# Fitting a statistical wind model 

## Background

During the last lecture, we discussed the impotance and challenges when fitting statistical models using extreme temperatures and river runoff extremes as case studies.

Another area, where statistical models are important is wind development. 

To assess a locations wind energy potential, we need to be able to model the overall distribution of wind speeds. 

Getting the wind speed distribution right, matters because wind power potential ($P$) is proportional to the third power of the wind speed ($v$). 

$P = 1/2 \rho A v^3$, 

with $\rho$ as air density, $A$ as rotor size of a wind turbine. 

The map below created by the [National Renewable Energy Laboratory](https://www.nrel.gov/) shows the estimated wind energy potential in the U.S.

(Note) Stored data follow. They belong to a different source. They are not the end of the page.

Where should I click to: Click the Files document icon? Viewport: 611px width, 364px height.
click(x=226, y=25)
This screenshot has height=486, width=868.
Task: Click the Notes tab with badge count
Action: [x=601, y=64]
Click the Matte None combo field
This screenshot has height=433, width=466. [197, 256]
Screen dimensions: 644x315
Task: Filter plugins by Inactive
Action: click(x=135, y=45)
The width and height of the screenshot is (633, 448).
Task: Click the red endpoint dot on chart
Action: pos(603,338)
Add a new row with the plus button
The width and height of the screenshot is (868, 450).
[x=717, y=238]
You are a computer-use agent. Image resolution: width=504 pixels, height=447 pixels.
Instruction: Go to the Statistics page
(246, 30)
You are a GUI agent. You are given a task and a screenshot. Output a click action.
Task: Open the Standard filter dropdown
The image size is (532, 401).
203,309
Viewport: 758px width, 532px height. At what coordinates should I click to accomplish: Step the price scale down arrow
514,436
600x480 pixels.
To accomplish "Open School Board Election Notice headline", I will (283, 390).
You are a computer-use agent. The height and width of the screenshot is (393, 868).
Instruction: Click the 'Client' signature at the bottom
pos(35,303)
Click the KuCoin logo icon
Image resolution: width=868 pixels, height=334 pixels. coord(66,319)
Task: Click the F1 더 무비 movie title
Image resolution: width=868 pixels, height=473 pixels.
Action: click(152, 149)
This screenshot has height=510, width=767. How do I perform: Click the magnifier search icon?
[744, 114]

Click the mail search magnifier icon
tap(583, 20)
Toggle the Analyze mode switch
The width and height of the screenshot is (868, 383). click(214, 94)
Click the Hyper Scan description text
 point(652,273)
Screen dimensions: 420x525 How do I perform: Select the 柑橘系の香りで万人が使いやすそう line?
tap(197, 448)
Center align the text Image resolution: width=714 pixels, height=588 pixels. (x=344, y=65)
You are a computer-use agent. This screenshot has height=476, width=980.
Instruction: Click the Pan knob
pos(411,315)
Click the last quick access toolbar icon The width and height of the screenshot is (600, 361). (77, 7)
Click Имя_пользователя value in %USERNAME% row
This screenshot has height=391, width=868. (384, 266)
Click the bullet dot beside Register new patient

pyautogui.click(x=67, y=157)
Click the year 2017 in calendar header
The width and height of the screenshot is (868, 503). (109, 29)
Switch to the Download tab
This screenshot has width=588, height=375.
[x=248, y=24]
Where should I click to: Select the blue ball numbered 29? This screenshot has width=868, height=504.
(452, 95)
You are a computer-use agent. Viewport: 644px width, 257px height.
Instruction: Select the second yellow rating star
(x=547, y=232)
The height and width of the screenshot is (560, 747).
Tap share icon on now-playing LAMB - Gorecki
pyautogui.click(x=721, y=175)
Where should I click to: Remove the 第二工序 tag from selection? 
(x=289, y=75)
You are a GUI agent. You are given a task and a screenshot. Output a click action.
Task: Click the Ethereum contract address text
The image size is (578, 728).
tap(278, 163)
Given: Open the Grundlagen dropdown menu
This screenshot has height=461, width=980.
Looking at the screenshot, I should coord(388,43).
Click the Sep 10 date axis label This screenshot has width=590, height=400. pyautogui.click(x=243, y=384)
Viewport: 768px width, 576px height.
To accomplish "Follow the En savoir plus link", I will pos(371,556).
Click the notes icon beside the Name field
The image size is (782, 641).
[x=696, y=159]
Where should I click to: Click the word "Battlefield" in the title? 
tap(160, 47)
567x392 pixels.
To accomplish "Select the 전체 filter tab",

![](https://www.nrel.gov/gis/assets/images/wtk-140m-2017-01.jpg)

## Learning Goals

- Practice fitting a statistical model the wind speed distribution
- Modularize code as functions for easier reuse
- Practice plotting and calculating statistics using `pandas` and `numpy`.

In [None]:
import pandas as pd
import matplotlib.pyplot as plt
import numpy as np

plt.style.use('ggplot')

## Task 1: Load and clean the wind data

The `data` folder contains two _*.csv_ files. One is from Phoenix uses in our last analysis (Station Code: USW00023183), the other one is taken from Charlottesville Airport. You can use either file. 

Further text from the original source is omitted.